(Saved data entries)
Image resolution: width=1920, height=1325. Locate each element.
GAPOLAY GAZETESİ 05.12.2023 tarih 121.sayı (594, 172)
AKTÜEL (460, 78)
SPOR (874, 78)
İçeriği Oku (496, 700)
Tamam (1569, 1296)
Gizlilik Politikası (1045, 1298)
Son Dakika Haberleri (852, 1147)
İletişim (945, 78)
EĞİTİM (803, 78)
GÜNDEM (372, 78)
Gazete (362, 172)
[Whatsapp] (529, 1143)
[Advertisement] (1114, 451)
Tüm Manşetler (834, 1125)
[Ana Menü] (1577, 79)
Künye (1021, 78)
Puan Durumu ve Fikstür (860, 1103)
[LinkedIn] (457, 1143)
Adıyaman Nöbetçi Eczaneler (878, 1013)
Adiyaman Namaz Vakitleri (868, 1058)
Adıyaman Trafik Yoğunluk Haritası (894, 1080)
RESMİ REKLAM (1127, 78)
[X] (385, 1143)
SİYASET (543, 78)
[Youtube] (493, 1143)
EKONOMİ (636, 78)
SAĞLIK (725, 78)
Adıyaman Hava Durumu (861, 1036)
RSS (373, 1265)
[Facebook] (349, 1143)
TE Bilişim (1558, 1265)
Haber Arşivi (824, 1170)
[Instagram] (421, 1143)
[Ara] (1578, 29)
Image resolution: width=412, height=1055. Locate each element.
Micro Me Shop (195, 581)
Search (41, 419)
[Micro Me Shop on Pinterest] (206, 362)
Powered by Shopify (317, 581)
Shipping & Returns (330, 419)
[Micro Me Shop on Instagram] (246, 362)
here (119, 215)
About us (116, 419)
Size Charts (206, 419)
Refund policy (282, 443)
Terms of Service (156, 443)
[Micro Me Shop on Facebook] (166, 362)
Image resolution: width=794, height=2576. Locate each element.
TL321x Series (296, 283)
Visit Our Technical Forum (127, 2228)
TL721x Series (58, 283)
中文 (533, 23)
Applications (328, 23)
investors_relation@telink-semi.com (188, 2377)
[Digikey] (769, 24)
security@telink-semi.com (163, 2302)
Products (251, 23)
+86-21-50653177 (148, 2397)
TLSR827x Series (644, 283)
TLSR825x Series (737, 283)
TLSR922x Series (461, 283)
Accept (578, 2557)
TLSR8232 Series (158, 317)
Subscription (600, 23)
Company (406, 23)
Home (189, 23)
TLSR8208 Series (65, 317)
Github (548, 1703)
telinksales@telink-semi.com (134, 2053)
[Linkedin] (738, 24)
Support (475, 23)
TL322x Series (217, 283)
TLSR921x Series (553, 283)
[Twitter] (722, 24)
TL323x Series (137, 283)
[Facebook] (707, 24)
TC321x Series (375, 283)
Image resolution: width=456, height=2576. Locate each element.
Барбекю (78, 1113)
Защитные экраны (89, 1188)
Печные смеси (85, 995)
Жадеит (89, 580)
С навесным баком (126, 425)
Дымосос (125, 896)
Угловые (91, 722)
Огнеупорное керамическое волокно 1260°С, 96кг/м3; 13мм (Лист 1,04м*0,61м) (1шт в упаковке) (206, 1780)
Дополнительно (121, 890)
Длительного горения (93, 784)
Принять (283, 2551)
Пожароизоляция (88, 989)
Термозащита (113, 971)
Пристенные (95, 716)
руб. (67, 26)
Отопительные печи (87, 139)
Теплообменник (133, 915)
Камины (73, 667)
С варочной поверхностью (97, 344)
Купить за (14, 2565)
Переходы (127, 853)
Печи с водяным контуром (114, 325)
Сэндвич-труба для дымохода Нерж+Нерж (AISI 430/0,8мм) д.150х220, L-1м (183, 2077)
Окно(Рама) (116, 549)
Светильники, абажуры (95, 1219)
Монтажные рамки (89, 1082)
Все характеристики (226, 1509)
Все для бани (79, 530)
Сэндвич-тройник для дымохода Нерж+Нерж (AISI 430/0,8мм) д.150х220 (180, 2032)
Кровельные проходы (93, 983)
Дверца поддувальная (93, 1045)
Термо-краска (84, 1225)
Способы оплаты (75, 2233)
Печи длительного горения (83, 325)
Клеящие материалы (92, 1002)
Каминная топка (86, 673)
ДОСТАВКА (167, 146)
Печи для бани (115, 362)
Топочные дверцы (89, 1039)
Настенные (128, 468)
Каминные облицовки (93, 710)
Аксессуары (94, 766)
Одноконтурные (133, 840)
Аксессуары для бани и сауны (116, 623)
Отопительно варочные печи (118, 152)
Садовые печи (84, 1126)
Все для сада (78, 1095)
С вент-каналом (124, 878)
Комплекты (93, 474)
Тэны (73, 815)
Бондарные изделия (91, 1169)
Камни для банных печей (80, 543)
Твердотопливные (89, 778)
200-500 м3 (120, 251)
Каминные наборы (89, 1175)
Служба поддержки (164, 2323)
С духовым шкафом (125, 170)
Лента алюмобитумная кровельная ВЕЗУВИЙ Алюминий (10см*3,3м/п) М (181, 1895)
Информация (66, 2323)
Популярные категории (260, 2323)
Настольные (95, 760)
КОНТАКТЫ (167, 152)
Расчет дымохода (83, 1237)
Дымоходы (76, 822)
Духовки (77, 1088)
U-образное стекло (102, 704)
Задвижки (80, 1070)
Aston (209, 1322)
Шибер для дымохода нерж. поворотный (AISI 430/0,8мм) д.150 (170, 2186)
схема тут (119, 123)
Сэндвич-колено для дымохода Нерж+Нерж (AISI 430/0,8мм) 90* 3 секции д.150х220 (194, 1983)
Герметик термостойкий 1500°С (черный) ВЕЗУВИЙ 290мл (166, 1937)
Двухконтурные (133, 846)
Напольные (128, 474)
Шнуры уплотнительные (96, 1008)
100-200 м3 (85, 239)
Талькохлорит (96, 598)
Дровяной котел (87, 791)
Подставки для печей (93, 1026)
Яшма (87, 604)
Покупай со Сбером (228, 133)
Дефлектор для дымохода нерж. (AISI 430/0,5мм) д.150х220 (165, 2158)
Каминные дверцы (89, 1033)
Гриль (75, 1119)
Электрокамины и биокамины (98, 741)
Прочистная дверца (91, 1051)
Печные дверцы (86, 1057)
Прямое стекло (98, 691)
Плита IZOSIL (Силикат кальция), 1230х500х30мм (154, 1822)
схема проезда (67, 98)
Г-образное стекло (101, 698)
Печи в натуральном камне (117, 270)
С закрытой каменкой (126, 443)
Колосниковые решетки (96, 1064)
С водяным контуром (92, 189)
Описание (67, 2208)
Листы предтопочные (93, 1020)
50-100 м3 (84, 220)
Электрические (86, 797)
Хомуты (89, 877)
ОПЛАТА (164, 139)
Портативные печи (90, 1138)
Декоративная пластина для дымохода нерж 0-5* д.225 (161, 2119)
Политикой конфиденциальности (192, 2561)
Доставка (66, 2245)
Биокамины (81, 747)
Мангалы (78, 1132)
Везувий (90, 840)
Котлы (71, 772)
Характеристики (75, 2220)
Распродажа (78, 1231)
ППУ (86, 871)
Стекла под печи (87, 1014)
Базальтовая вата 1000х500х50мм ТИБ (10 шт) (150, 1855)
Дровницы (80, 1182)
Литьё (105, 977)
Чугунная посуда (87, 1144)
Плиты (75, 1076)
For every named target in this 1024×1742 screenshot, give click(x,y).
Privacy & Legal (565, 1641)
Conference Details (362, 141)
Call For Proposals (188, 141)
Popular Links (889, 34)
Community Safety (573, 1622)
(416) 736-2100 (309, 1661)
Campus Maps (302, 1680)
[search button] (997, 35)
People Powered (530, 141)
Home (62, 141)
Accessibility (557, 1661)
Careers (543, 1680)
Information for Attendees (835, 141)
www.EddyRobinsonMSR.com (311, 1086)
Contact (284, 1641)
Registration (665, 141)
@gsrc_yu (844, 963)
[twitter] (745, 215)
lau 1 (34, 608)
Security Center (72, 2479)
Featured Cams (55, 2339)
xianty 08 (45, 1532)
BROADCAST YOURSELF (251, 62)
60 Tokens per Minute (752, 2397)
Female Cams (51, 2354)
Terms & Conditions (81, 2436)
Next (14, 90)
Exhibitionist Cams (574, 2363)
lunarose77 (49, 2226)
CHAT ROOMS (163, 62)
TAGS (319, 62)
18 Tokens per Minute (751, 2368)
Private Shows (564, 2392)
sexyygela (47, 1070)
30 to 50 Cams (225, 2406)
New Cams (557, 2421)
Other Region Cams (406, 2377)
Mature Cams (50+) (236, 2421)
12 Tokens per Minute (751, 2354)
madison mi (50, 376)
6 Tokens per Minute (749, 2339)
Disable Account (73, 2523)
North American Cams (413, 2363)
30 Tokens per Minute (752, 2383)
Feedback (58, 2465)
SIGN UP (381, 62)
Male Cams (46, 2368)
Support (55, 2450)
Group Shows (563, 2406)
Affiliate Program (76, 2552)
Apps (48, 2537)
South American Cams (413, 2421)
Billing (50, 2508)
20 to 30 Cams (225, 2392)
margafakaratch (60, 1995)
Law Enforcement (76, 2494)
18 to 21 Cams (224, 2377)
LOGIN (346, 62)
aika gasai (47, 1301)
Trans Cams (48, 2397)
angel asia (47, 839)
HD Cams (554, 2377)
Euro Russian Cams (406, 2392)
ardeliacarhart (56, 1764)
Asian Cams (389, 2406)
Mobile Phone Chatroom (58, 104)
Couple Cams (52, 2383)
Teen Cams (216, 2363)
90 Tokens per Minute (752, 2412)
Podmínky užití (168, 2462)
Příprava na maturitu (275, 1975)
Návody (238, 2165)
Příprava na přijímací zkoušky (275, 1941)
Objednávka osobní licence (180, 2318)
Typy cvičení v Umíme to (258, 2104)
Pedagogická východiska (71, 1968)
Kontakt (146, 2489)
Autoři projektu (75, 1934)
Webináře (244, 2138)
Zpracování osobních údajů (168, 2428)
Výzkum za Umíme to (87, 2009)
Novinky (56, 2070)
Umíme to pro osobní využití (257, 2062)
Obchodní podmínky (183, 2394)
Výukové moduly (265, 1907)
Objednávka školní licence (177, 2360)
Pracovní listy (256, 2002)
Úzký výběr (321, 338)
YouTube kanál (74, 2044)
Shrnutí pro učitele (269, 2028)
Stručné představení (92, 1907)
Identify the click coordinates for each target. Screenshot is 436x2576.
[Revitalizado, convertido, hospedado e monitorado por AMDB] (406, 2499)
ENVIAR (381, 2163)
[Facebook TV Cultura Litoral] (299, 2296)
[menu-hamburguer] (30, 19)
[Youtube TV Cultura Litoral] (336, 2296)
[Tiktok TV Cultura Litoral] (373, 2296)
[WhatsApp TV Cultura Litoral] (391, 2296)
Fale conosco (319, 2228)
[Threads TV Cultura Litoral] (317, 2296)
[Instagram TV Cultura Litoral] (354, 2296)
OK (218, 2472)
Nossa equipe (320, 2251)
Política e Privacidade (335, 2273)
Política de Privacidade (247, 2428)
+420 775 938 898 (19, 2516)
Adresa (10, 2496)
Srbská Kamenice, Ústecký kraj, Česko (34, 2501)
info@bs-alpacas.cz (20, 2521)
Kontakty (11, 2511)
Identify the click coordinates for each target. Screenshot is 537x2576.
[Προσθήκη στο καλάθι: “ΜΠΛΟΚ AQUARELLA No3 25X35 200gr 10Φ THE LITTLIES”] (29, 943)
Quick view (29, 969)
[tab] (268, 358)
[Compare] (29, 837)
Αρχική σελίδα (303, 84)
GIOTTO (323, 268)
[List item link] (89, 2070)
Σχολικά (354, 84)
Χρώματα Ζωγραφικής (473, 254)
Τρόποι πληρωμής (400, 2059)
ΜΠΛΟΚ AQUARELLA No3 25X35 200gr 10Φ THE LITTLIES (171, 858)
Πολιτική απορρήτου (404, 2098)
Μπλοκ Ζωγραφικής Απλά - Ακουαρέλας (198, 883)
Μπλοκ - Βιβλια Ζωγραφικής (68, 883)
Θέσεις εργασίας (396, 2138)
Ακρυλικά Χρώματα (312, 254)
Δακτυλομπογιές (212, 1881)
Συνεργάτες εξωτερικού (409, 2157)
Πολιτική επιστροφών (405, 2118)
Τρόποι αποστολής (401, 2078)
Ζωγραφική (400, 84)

- **Task goal**
Going back to the entries above, set down exactly the lines that begin at the one with "Puan Durumu ve Fikstür (860, 1103)" and end at the one with "Search (41, 419)", both included, and nothing else.

- **Result of the exercise**
Puan Durumu ve Fikstür (860, 1103)
[LinkedIn] (457, 1143)
Adıyaman Nöbetçi Eczaneler (878, 1013)
Adiyaman Namaz Vakitleri (868, 1058)
Adıyaman Trafik Yoğunluk Haritası (894, 1080)
RESMİ REKLAM (1127, 78)
[X] (385, 1143)
SİYASET (543, 78)
[Youtube] (493, 1143)
EKONOMİ (636, 78)
SAĞLIK (725, 78)
Adıyaman Hava Durumu (861, 1036)
RSS (373, 1265)
[Facebook] (349, 1143)
TE Bilişim (1558, 1265)
Haber Arşivi (824, 1170)
[Instagram] (421, 1143)
[Ara] (1578, 29)
Image resolution: width=412, height=1055. Locate each element.
Micro Me Shop (195, 581)
Search (41, 419)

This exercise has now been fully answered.